Context based customization

See below for more details. The following example allows saving to a process-local filesystem.

# Update global context statically.
ocp.configure(
    multiprocessing_options=MultiprocessingOptions(primary_host=None),
)
...
ocp.save_pytree(local_fs_path, pytree)

# Save pytree in a specific context.
multiprocessing_options=MultiprocessingOptions(primary_host=None)
with ocp.Context(multiprocessing_options=multiprocessing_options):
  ocp.save_pytree(local_fs_path, pytree)

Sequence-of-Checkpoints Use Cases

These use cases roughly correspond to those served by the existing CheckpointManager object.
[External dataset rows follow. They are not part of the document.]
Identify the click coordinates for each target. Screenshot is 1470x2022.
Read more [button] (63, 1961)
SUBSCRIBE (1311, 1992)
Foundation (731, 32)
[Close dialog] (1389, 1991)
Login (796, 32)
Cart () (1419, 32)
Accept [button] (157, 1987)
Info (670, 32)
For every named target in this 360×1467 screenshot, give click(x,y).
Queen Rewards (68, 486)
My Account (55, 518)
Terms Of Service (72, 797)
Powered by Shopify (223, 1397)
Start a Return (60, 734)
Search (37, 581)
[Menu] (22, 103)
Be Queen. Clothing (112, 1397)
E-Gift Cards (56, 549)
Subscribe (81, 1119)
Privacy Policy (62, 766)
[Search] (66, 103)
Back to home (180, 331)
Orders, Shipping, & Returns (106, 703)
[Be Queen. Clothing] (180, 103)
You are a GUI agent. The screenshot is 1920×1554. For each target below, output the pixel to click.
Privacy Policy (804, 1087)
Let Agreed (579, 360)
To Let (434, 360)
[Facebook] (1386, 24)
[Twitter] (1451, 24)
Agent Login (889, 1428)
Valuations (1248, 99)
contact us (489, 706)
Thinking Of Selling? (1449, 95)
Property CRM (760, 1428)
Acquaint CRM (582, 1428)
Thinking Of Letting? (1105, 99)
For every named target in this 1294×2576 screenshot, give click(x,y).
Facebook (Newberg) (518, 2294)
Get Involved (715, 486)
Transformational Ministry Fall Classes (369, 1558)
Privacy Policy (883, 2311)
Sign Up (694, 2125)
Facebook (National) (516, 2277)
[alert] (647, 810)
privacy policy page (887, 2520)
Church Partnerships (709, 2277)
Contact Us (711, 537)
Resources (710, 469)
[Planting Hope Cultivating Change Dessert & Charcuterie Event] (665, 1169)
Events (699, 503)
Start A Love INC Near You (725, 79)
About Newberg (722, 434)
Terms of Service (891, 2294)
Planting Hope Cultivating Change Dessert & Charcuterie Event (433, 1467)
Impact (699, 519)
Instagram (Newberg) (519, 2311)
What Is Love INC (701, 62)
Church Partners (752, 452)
Note however that now the class is using the name Checkpointer, and that it tries to reuse constructs introduced to serve the single-checkpoint use case.

Saving and restoring

with ocp.Checkpointer(directory) as ckptr:
  ckptr.save_pytree(0, train_state)  # Save
  f = ckptr.save_pytree_async(1, train_state)  # Async save
  f.result()

  ckptr.load_pytree()  # Restores the latest step
  ckptr.load_pytree(1)  # Restore a specific step
  ckptr.load_pytree(1, abstract_train_state)  # Reshard / cast
  f = ckptr.load_pytree_async(1)  # Async restore
  f.result()

Saving and restoring with multiple checkpointables

with ocp.Checkpointer(directory) as ckptr:
  ckptr.save_checkpointables(step, dict(pytree=train_state, dataset=train_iter))
  ckptr.load_pytree(step, abstract_train_state)

Obtain metadata

with ocp.Checkpointer(directory) as ckptr:
  ckptr.metadata()  # -> RootMetadata: Root-directory-level metadata
  ckptr.metadata(step)  # -> CheckpointMetadata: Checkpoint-level metadata

Determine when to save

# In the future, will default to ContinuousCheckpointingPolicy (at least for internal users)
save_decision_policy=EveryNStepsPolicy(steps=1000)
with ocp.Checkpointer(directory, save_decision_policy) as ckptr:
  ckptr.should_save(step)  # -> bool

Identify existing checkpoints

with ocp.Checkpointer(directory) as ckptr:
  ckptr.latest_step()  # -> int
  ckptr.steps()  # -> set[int]

Handle garbage collection

with ocp.Checkpointer(directory, preservation_policy=LatestN(10)) as ckptr:
  …

Rank checkpoints by metrics

# Mimics builtin `sorted` function.
preservation_policy=BestN(10, lambda m: m['accuracy'], reverse=True/False)
with ocp.Checkpointer(directory, preservation_policy) as ckptr:
  ckptr.save_pytree(step, …, metrics={'accuracy': 0.9, 'loss': 0.65})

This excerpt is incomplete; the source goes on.